US wheat futures slid another 2-3 per cent, the US dollar rose 1pc and the Australian dollar fell almost three cents, after briefly breaking 80¢ the other day, to 77.1¢. Crude took a chop lower to close off two bucks at $61.5 WTI / $64.4 Brent and the DOW gave up 469 points.
- Chicago wheat May contract down 15.5c/bu to 660.25;
- Kansas wheat May contract down 18.75c/bu to 633.75;
- Minneapolis wheat May contract down 11.25c/bu to 638.75;
- MATIF wheat May contract down €2/t to €229.50/t;
- Corn May contract down 2.25c/bu to 547.5;
- Soybeans May contract down 3.25c/bu to 1404.25;
- Winnipeg canola May contract up C$4/t to $739.20;
- MATIF rapeseed May contract up €3.25/t to €469.50;
- US dollar index up 0.7 to 90.9
- AUD weaker at $0.771;
- CAD weaker at $1.272;
- EUR weaker at $1.206;
- ASX wheat May contract down $0.50/t to 301.50;
- ASX wheat January 2022 contract up $0.50/t to 307.
Friday markets could not find anything to stop the sell off – month end rolls, new crop approaching without immediate production concerns and an overall overdone sentiment all weighing in.
Argentine two-week weather maps are turning towards dryness yet again, only a few scattered showers forecast across northern areas, reinvigorating some concerns about yield drag with the dry finish.
At the same time, there is still more moisture set across Brazilian soybean areas. Harvest has been pushing forward but still about half of normal, worries about quality and harvest loss remain, along with delays to Safrinha plantings.
US crop insurance prices were set for most areas of corn and beans, with the averaging window now complete. Corn was set at US$4.58/bu (vs 3.88 LY) and beans at $11.87/bu (vs $9.17). The big question now for markets is how farmers will react to the higher prices and any moves between now and planting. Markets are confident of a large expansion of the corn/bean total pie, but ideas on splits remain wide ranging.
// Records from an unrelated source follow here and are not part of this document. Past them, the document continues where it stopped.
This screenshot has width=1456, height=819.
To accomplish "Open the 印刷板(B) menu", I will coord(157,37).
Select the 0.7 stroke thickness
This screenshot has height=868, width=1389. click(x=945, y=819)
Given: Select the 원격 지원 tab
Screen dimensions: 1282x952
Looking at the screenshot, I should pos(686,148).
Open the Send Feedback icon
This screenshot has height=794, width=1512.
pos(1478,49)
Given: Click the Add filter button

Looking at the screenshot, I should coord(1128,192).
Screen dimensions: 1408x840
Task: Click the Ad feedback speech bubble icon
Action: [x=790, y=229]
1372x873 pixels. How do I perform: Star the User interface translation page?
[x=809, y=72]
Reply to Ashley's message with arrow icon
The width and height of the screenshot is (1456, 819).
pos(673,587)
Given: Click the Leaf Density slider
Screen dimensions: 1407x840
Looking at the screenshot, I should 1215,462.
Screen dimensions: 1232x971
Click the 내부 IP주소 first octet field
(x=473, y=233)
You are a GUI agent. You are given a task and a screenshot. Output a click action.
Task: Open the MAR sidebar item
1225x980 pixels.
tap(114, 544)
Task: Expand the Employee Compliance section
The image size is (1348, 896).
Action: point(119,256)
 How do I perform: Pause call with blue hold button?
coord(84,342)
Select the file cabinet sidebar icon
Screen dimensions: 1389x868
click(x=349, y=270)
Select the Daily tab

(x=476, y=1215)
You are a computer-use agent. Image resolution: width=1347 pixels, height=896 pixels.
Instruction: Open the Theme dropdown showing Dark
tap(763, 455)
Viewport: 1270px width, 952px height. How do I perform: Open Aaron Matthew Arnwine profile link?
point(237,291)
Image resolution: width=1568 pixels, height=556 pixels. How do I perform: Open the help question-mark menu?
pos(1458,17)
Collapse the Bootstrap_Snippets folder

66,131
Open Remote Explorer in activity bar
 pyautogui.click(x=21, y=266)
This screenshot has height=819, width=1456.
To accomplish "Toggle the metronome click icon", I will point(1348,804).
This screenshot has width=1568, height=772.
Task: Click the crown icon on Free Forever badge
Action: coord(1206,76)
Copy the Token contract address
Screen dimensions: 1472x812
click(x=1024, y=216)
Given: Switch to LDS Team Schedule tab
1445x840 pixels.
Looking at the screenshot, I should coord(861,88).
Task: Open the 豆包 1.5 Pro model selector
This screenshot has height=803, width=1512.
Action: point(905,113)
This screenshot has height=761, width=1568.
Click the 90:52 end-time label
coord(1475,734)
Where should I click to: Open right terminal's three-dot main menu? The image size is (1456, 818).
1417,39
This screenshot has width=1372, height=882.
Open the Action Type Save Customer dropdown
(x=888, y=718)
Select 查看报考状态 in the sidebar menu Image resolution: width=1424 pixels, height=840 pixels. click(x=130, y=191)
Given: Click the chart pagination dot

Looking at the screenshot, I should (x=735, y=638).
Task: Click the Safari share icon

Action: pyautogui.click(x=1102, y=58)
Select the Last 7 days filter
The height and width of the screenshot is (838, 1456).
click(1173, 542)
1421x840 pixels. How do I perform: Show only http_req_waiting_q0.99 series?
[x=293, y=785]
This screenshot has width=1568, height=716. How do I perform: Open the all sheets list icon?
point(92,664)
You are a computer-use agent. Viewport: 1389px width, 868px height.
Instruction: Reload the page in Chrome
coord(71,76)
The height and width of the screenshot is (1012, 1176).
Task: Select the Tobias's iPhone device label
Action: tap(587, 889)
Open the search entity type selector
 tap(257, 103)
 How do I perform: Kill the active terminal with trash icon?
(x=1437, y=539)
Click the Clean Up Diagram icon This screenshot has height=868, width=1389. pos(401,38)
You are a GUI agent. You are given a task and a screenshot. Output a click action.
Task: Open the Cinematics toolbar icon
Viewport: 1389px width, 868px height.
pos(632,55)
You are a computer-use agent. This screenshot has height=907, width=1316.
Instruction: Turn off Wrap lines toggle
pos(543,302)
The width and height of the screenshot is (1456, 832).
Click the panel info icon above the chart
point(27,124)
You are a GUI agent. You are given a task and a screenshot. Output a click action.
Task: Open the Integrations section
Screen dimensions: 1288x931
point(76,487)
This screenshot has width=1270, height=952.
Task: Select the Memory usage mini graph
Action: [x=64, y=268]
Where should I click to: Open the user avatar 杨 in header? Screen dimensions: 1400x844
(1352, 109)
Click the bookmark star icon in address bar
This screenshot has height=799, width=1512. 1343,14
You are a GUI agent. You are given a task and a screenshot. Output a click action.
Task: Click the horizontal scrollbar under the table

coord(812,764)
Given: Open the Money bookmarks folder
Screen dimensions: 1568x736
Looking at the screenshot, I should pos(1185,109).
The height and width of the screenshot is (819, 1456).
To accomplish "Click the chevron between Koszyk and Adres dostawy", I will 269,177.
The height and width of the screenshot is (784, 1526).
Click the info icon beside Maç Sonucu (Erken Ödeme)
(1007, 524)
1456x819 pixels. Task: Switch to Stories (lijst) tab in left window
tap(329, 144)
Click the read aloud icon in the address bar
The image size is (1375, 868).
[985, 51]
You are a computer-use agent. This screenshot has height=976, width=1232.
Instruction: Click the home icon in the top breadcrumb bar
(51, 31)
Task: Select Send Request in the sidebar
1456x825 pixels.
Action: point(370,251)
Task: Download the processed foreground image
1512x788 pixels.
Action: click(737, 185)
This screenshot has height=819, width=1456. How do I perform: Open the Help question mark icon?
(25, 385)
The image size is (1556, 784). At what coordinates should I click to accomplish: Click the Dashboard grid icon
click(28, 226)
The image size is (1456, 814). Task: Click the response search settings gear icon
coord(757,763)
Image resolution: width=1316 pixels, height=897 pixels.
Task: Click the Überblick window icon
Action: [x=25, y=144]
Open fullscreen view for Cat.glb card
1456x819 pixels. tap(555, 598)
Spring wheat prices came in at $6.53/bu (vs $5.56 last year).
Warmer temperatures on the maps for the US southern Plains are bringing some expectations that wheat will start emerging from dormancy, raising questions about how much winter kill will be realised/confirmed.
Still no deliveries have been made on Chicago wheat or corn (no surprise) yet, though there were 1288 more issued for KC (almost all at Hutchinson, Kansas) on Friday.
Earlier rumours of African Swine Fever in the Western Cape of South Africa have been confirmed, with sales bans going into place there in an attempt to stop the spread.
The USDA’s next WASDE report is due out on Tuesday week.
Local markets pulled back slightly on Friday. Wheat disappeared later in the day. Global moves will apply pressure to opening values today.
The storm on the maps for WA to start this week has widened out with a solid 20-25+ mm forecast across the wheat belt. Totals from last week’s storms across the Darling Downs did disappoint for some parts of the eastern Downs, but were better south of the border.